• **Work required**
Decide whether each statement agrees with the text on the war and its economic aftermath, below, and answer yes or no, quoting the words of the text that decide it: (a) In Russia the proletariat overpowered a bourgeoisie that was still weak. (b) The rise in wages after the armistice kept pace with the devaluation of paper currency. (c) The volume produced after the war rose above the pre-war level.

• **Text to read**

══════════

The war of course accelerates the exacerbation of social antagonisms. The last period of the massacre opens with the thunderclap of October 1917. The weakest sector of world capitalism imploded. Revolutionary convulsions shook Eastern and Central Europe. Bourgeois power trembled. The conflict had to be brought to an end. In Russia the proletariat, guided by a party tempered by fifteen years of workers' s struggles and ideological work, was able to overpower a still weak bourgeoisie and establish its dictatorship. But in the central countries, where capitalism was still solidly rooted, the bourgeoisie, although it wavered before the impetuosity of the revolutionary tide, nonetheless was able - with the support of a still powerful social-democracy and thanks to the immaturity of the communist parties - to direct the proletariat away from its specific goals. Capitalism's task was made easier by its ability, after the armistice, to prolong its wartime "prosperity" in a period of economic growth justified by the need to adapt military production to renewing the productive apparatus and restoring peacetime production in order to meet the huge need for basic necessities which emerged after the war. The recovery reintegrated into production almost all the demobilised workers, and economic concessions - while they did not affect profits (since the rise in wages was far from matching the devaluation of paper currency) - allowed the bourgeoisie to create the illusion within the working class that it could improve its lot within the framework of the capitalist regime, and so to crush the revolutionary vanguard by isolating it from the class.

Disturbances in the monetary system aggravated the disorder that the war had caused in the hierarchy of value and in the trade networks, so that economic growth (at least in Europe) took the direction of speculative activity and an increase in fictitious value, rather than of a new cyclical phase. This quickly reached its high point, since although the volume produced by the seriously reduced capacity of the productive forces remained well below the pre-war level, it nonetheless soon exceeded the low purchasing power of the masses. Whence the crisis of 1920, which as the 3rd Congress of the Communist International put it, appeared as "the reaction of poverty against the efforts to produce, trade, and live in a similar style to that of the preceding capitalist period", ie the fictitious prosperity of the war and the immediate post-war period.

══════════

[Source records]

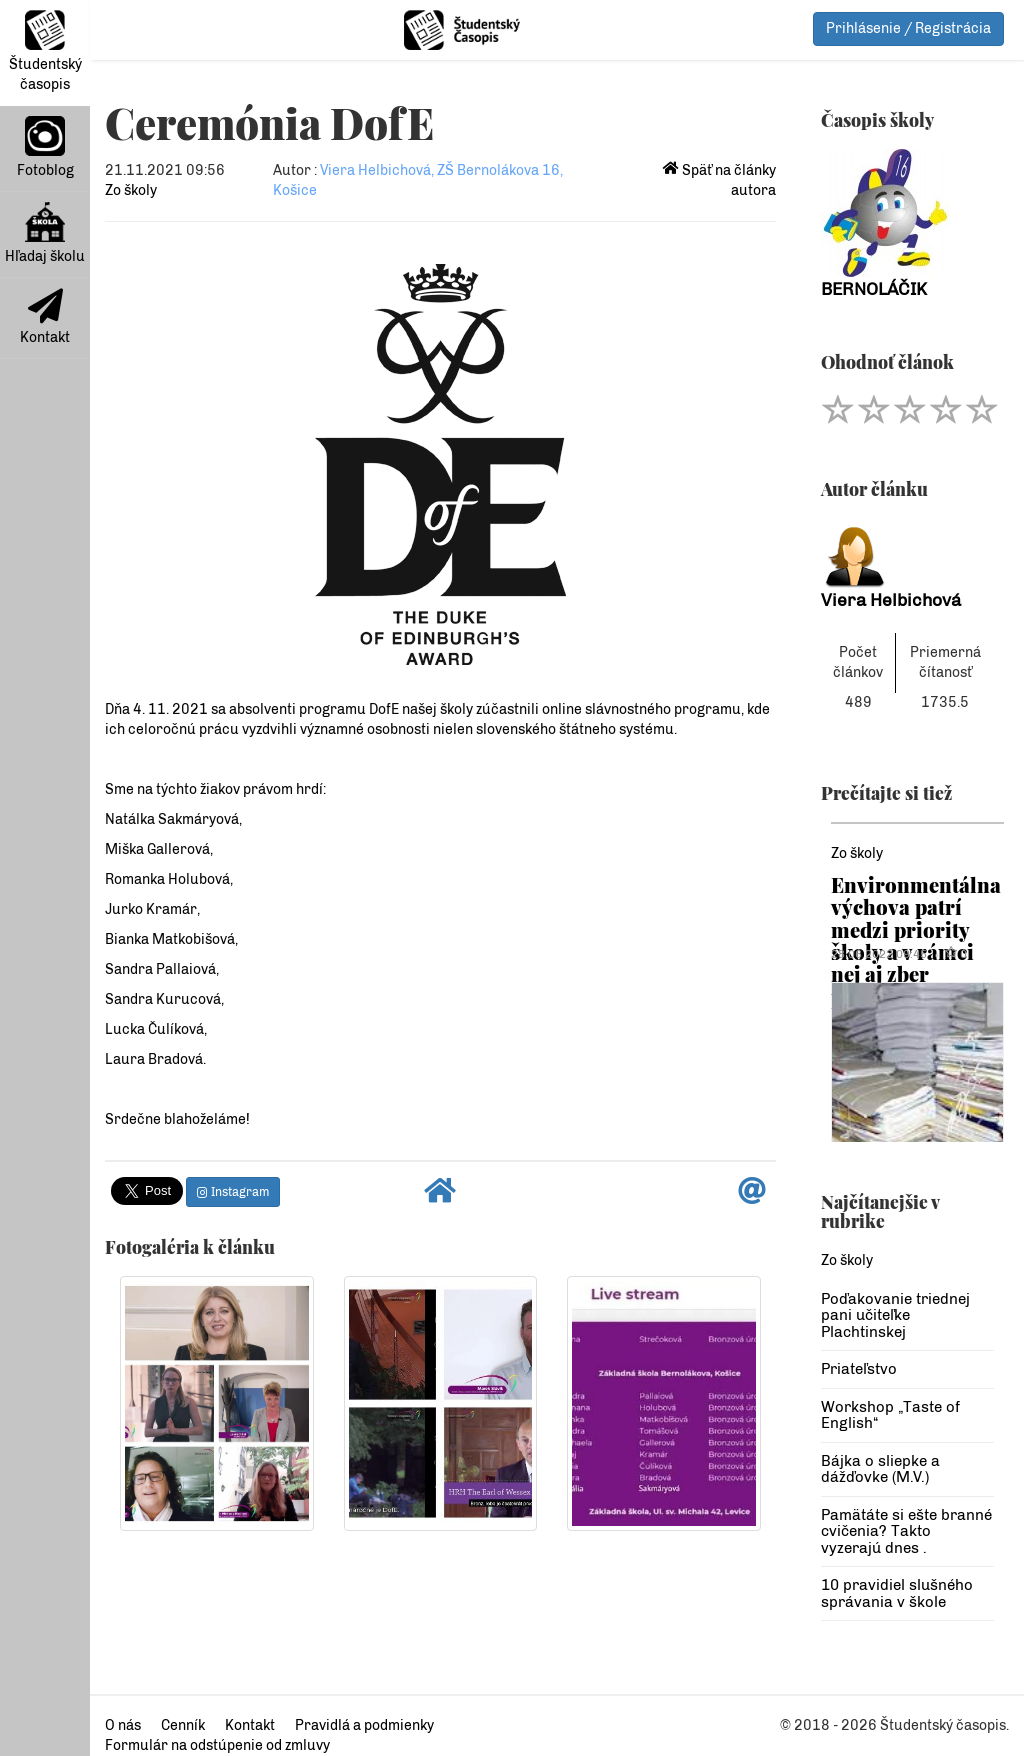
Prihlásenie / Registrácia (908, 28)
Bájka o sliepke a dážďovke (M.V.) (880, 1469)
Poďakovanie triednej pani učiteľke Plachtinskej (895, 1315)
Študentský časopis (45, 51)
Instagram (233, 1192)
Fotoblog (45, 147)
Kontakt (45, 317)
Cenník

══════════

• **Expected answer**
(a) Yes: "was able to overpower a still weak bourgeoisie and establish its dictatorship"
(b) No: "the rise in wages was far from matching the devaluation of paper currency"
(c) No: "remained well below the pre-war level"